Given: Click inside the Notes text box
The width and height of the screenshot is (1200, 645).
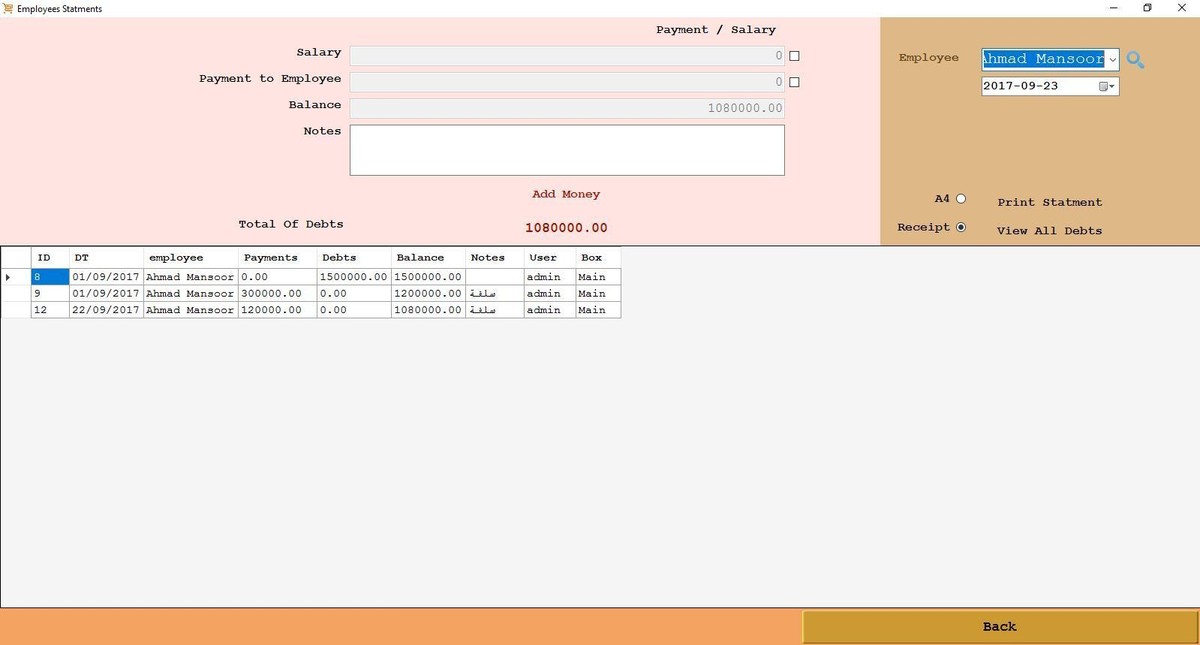Looking at the screenshot, I should click(567, 150).
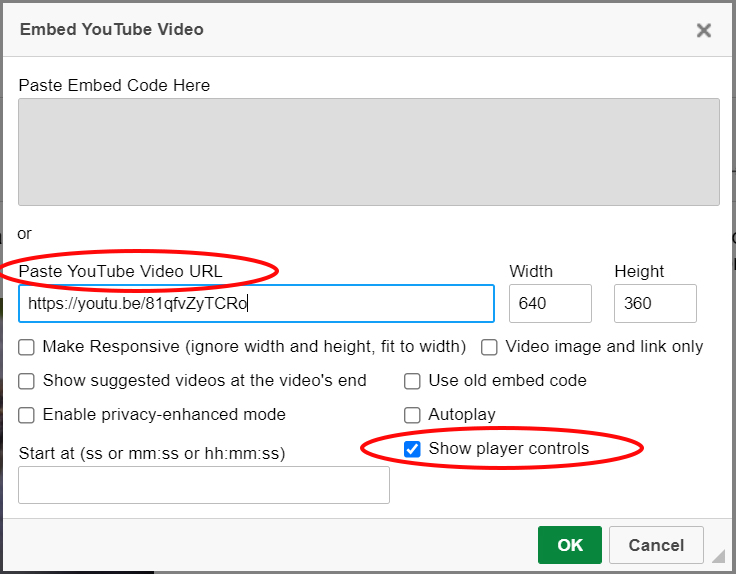736x574 pixels.
Task: Enable the Make Responsive checkbox
Action: coord(26,347)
────────────────────────────────────────
### WORK REQUEST
Give back every record above word for word; the pictures have no place in it.

### ANSWER BELOW
Given: Click inside the Notes text box
The width and height of the screenshot is (1200, 645).
Looking at the screenshot, I should click(567, 150).
736x574 pixels.
Task: Enable the Make Responsive checkbox
Action: coord(26,347)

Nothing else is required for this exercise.